Step by step solution

01

Understand the Problem

We are given a double-slit experiment with slit separation \(d = 0.0116\, \text{mm} = 1.16 \times 10^{-5}\, \text{m}\) and light wavelength \(\lambda = 585\, \text{nm} = 585 \times 10^{-9}\, \text{m}\). We need to find the number of bright fringes, which occur at angles \(\theta\) satisfying the condition \(d \sin \theta = m \lambda\), where \(m\) is an integer (order number).
02

Determine Maximum Possible Value of \( \sin \theta \)

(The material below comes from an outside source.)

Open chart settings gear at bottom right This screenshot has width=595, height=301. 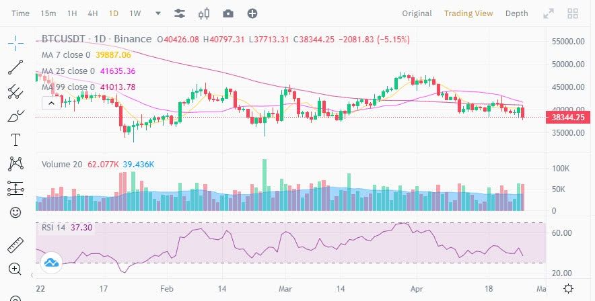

The maximum possible value for \( \sin \theta \) is 1 (since it is the range of the sine function). Thus,\[ d \sin \theta = m \lambda \leq d \]Substituting given values:\[ m \times 585 \times 10^{-9} \leq 1.16 \times 10^{-5} \]
03

Solve for Maximum \(m\)

Solve the inequality to find the maximum \(m\):\[ m \leq \frac{1.16 \times 10^{-5}}{585 \times 10^{-9}} \]Calculating:\[ m \leq 19.83 \]Thus, the largest integer \(m\) is 19.
04

Count Total Bright Fringes

The possible values for \(m\) range from \(-19\) to 19, including the central fringe at \(m = 0\). Thus, the total number of bright fringes is \(2 \times 19 + 1 = 39\).
05

Calculate the Most Distant Fringe Angle

The most distant fringe corresponds to \(m = \pm 19\). Using the formula:\[ d \sin \theta = m \lambda \]For \(m = 19\):\[ 1.16 \times 10^{-5} \sin \theta = 19 \times 585 \times 10^{-9} \]Solving for \( \theta \),\[ \sin \theta = \frac{19 \times 585 \times 10^{-9}}{1.16 \times 10^{-5}} \approx 0.96 \]\( \theta = \sin^{-1}(0.96) \approx 73.7^\circ \).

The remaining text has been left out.